Integration and Exploration of Biological Networks
Hendrik Mehlhorn, Falk Schreiber
Daten in den Lebenswissenschaften: Datenbanken als Kommunikationszentrum at INFORMATIK 2011 - Informatik schafft Communities
Berlin 2011
Berlin 2011
Abstract: Biological networks play a crucial role in solving complex biological problems in the life sciences. Modern wet lab techniques
such as GC/MS, multidimensional protein gels, and microarrays produce a continuously increasing amount of biological data sets.
These arise from different domains such as metabolomics, proteomics, and transcriptomics. In order to achieve aims of life science
projects such as the invention of new drugs or the increase of yield in crop plants, a deep understanding of the complex
interactions of biological entities from different domains is necessary. However, the integration of the underlying biological
networks is a task which is yet not solved satisfactory due to the lack of conventions and ambiguities.
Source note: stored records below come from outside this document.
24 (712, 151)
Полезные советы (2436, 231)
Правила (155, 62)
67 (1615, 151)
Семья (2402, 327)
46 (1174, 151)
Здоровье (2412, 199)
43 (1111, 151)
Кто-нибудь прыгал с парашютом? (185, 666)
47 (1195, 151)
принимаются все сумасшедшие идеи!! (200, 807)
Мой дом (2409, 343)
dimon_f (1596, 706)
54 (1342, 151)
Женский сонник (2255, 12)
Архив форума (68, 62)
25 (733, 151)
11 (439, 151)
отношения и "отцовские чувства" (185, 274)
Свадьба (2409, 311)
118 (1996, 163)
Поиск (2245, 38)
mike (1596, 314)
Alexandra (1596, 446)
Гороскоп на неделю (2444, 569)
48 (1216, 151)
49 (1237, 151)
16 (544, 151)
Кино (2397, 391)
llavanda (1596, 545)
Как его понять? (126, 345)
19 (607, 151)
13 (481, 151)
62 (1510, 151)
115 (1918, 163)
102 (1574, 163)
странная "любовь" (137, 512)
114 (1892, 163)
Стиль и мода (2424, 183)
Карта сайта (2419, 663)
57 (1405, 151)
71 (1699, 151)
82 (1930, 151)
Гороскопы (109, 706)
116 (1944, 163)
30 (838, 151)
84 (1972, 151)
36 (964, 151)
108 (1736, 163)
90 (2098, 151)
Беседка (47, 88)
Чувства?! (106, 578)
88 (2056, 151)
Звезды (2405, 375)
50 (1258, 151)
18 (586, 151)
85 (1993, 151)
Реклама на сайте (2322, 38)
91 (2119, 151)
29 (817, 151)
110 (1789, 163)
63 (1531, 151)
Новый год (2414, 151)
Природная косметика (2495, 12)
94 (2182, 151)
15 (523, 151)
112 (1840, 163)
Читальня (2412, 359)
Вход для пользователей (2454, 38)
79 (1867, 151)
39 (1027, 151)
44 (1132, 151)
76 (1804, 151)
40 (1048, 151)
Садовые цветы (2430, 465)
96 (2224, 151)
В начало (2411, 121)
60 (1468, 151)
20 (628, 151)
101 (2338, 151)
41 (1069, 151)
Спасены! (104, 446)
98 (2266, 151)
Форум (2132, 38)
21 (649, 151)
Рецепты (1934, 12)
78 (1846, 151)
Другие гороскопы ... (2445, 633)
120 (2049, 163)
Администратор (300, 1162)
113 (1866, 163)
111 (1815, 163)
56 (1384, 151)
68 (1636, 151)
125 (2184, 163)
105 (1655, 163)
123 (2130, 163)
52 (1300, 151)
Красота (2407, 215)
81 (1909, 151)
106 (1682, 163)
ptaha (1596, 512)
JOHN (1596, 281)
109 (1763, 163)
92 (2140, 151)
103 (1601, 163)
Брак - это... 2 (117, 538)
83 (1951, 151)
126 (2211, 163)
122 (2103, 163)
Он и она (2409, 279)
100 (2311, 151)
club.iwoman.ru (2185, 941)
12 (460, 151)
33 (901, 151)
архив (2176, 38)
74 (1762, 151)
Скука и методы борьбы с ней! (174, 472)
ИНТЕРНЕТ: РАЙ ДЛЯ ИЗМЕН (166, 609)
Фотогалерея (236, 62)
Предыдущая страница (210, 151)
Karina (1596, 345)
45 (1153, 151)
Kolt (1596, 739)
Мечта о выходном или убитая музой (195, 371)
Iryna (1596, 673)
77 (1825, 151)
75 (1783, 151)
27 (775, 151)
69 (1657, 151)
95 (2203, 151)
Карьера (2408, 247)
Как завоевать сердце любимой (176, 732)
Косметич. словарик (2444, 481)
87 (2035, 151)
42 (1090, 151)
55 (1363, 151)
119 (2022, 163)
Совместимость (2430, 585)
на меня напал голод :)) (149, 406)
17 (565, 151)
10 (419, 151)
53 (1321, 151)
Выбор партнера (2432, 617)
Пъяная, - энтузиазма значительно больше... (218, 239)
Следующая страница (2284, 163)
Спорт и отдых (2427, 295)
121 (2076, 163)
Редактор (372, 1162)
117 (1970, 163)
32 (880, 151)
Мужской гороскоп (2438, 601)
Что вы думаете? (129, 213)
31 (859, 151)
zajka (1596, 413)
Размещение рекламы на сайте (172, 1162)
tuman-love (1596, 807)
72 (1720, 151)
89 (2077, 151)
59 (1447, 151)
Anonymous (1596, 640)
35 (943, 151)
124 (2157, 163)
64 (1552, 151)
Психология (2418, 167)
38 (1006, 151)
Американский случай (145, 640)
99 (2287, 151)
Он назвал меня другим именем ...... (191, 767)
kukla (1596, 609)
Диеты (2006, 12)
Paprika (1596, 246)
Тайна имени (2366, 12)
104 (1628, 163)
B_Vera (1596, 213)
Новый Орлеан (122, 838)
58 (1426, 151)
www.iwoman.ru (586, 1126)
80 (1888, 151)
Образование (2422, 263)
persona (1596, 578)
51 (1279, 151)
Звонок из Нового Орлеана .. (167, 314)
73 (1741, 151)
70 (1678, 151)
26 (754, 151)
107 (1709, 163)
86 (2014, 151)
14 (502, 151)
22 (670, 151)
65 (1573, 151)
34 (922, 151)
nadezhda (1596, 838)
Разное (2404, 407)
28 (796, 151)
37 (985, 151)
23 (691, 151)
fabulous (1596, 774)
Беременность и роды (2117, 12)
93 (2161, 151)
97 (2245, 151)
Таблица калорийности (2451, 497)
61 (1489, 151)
There are many databases which integrate data from different sources. However, these databases are often limited to a few organisms
or data domains, and a comprehensive view on integrated biological networks is therefore not (or only partly) possible. As a result
specific analyses have to be done independently on basis of available data sets and common biological networks. In order to integrate
biological networks from different sources and different domains, an identifier mapping has to be done to infer corresponding and
related entities of different biological networks, and exploration methods have to be provided to support the investigation of the data.
We present methods and an easy to use prototype (based on the Vanted system) for the integration and visualization of biological
networks via utilizing various data sources. The idea is to employ biological network data from different sources and from different
domains such as metabolic pathways, protein-protein interaction networks, signal transduction pathways, and gene regulatory networks.
The identifier mappings arise from an easily extensible set of integrated IDMapper's, which are managed by the identifier mapping
framework BridgeDB. An IDMapper is a generic mapping information source which can be implemented in several shapes such as web
services, SQL databases, or flat files. The manifold IDMapper implementation possibilities as well as their easy integration enable
fast and adaptive extensions of the tool to further demands. The set of all identifier mappings constitute the identifier mapping graph.
A powerful management of the identifier mapping graph including the handling of identifier synonyms and transitive identifier mapping
paths afford a flexible integration of biological networks. The integrated biological networks can be visualized completely or
partially according to various filtering operations. Via a targeted mapping and filtered visualization of integrated biological
networks, the user is able to prepare custom systems biology analyzes and publication ready figures.